For those with short attention spans here is the central message of this article in a few lines:
1960 to 2010 – computers used as filing cabinets and calculators (ERP, CRM etc)
2010 to 2030 – computers used to find patterns (data mining, business intelligence, statistics etc)
2030 to 2050 – computers used to automate feedback loops.
For those with slightly longer attention spans here is some fleshing out of the above scenario.
The Past
For fifty years or so the dominant use of information technology has been to increase efficiency through labor displacement – replacing people with automated processes insofar as it is possible. The computer has acted as a sophisticated filing cabinet, with the added bonus that it could perform simple accounting type calculations very quickly. Systems of this nature are a cost associated with doing business and offer no inherent value to the organization. This is not to belittle the sophistication and complexity of these systems, but ultimately they offer a necessary but hardly sufficient means to compete in an ever competitive world. I have canvassed audiences in many seminars and conferences on the dominant attitude to IT in their organizations and the answer was always the same. Most businesses simply play a game of catch up without ever considering that IT might be used for something other than support for business administration. Only 10% considered that IT might have other uses.
The Present
In typical fashion we are now being bombarded with IT buzzwords which imply something quite different from the traditional use of technology. ‘Big data’, ‘predictive analytics’, ‘data visualization’, ‘data mining’, ‘business intelligence (BI)’ and so on all imply something other than admin support. These technologies, at their heart, are concerned with finding exploitable patterns. Less so with BI, but in many ways this straddles the new order and the old, and is a flawed approach in some respects (looking at graphs, dials, charts etc tells the viewer almost nothing if the probabilities behind the data are not understood) – see Fooled by Data Visualization.
Since a pattern of behavior is a prerequisite for enhancing the efficacy of a process, many organizations are rapidly assimilating a new breed of pattern finding technologies. It should be added that the patterns are not always amenable to human understanding (neural networks for example).
These are very early days in this change of emphasis, and IBM, often uncannily accurate in its marketing messages, has been using the term ‘smart’ for some time. It’s a good word to classify the new systems that deliver some form of advantage and the old ‘dumb’ filing cabinet applications.

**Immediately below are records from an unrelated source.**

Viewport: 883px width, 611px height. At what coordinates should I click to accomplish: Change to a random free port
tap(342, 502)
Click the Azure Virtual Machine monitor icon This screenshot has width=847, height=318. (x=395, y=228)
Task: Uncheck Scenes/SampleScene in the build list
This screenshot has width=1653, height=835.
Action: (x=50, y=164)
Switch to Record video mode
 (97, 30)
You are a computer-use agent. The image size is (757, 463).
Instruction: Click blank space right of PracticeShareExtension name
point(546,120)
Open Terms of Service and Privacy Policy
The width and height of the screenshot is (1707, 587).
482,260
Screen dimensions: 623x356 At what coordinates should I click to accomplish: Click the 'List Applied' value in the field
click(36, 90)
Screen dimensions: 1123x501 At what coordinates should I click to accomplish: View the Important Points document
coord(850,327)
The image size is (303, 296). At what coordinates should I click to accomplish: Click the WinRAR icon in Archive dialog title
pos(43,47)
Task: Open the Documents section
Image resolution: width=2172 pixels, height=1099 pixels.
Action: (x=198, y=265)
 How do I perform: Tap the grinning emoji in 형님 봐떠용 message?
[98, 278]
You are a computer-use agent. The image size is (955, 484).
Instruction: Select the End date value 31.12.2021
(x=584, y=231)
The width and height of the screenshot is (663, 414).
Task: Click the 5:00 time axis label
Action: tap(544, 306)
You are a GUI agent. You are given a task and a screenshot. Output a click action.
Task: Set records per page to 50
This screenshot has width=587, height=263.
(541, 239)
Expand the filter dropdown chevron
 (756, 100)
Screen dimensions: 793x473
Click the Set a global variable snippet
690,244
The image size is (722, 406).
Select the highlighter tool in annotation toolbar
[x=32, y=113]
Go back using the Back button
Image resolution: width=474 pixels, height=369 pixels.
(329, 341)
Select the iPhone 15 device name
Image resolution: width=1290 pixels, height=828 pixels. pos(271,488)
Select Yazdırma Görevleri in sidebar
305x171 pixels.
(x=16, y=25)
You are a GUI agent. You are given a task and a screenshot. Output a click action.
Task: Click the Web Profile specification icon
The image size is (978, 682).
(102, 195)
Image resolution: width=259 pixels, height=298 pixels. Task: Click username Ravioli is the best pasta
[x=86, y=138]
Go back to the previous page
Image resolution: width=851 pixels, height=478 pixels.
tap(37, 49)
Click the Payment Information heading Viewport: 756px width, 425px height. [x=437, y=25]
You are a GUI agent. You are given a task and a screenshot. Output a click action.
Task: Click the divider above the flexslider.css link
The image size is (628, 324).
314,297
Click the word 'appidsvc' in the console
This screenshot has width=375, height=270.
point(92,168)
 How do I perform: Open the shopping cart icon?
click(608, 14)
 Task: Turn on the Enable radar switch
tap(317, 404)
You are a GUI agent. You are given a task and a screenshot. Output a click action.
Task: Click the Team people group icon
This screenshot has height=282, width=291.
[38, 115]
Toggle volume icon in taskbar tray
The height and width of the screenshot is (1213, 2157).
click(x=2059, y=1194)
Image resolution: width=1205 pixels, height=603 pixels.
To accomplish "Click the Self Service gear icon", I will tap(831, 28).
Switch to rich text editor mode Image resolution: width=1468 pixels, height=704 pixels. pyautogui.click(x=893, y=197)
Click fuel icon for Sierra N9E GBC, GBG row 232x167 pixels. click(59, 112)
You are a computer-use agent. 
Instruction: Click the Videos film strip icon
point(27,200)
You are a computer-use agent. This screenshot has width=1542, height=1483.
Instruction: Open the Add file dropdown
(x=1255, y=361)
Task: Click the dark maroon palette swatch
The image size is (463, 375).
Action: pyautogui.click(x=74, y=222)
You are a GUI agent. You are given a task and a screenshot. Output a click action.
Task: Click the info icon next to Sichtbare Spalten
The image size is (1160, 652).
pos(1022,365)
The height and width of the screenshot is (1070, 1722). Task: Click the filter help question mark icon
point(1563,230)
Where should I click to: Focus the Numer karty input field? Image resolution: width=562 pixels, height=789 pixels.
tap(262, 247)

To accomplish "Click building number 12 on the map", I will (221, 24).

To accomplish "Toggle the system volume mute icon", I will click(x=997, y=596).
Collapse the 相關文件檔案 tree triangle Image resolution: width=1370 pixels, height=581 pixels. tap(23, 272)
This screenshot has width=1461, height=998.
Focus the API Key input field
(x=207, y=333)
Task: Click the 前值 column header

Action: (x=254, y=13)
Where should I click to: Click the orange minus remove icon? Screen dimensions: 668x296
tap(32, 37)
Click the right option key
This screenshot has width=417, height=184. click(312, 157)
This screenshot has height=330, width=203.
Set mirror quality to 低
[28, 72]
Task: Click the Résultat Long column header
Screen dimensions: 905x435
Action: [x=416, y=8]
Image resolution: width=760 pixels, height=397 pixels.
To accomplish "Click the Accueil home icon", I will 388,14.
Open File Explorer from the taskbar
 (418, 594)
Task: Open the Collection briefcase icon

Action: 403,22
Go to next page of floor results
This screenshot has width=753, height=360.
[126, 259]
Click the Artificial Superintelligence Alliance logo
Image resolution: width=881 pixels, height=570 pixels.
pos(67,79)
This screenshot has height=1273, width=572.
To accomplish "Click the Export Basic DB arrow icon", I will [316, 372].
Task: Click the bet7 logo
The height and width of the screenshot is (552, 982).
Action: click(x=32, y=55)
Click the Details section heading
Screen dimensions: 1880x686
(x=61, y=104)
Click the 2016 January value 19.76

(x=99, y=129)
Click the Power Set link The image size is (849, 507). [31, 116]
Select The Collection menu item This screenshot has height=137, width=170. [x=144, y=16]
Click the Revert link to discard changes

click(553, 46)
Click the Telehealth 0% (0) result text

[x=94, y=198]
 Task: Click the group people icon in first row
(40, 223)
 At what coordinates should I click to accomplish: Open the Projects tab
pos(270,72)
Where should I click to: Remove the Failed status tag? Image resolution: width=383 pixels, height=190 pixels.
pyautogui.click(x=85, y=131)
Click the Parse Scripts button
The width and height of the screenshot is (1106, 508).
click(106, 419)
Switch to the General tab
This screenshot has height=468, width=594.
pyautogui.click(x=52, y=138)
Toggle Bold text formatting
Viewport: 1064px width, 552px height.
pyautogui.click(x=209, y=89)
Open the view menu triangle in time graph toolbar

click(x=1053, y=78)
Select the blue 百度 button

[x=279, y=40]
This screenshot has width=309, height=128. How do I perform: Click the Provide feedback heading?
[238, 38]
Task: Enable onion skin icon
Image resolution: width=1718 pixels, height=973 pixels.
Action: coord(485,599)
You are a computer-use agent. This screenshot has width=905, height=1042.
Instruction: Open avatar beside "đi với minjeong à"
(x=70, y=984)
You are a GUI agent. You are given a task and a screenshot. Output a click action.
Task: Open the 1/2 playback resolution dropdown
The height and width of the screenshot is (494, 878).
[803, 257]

Whether they acknowledge it or not, businesses are experiencing a bifurcation – those who embrace the new technologies and those who can’t see what all the fuss is about. And another thing that distinguishes the new from the old is the return on the investment. It is not uncommon to see organizations claiming ROI measured in the hundreds of per cent – quite different from the ROI one might expect from a new ERP suite (which might easily have been negative in any case).
Expect a rapid build up of technologies, skills, systems and capability in this domain over the next twenty years. Traditional administrative systems provide valuable fodder (in the form of data) for these pattern finding applications and inevitably will incorporate some of the new technologies.
Pattern finding is already a differentiating factor and will become much more so. There are dangers – but that is nothing new.
The Future
Many of us tend to think that patterns are long lasting things. Often they are not, and depending on the domain might last for a few years or a few minutes (capital markets). This is all pointing in one direction – to real-time markets, and the need to respond at a speed that is beyond human abilities. Implementing a pattern in production systems will obviously have an impact (positive or negative). Measuring this impact and modifying behavior accordingly is a feedback loop problem, or to use the somewhat more sexy name, a cybernetic problem. This is where we are headed, and it may happen sooner than I have estimated above, but to my knowledge none of the large technology suppliers are talking about this yet – but they will.
This is all happening with a corresponding revolution in the technology domain. Quantum computers are now a reality (see D-Wave) and it seems that Google already has one. Their use is limited but this will change. Massive computing power with very low power consumption capable of hosting advanced machine learning, cybernetic based systems. Today it is the few elite that have access to this technology, tomorrow it will inevitably become more widely available.
Everything is becoming connected with everything else. It’s a huge matrix beyond human understanding – but not beyond machine understanding. Once upon a time the means of production determined commercial privilege, but not any more. Increasingly it will be the means of understanding and responsiveness, and with it the world will undoubtedly become an even more inequitable place.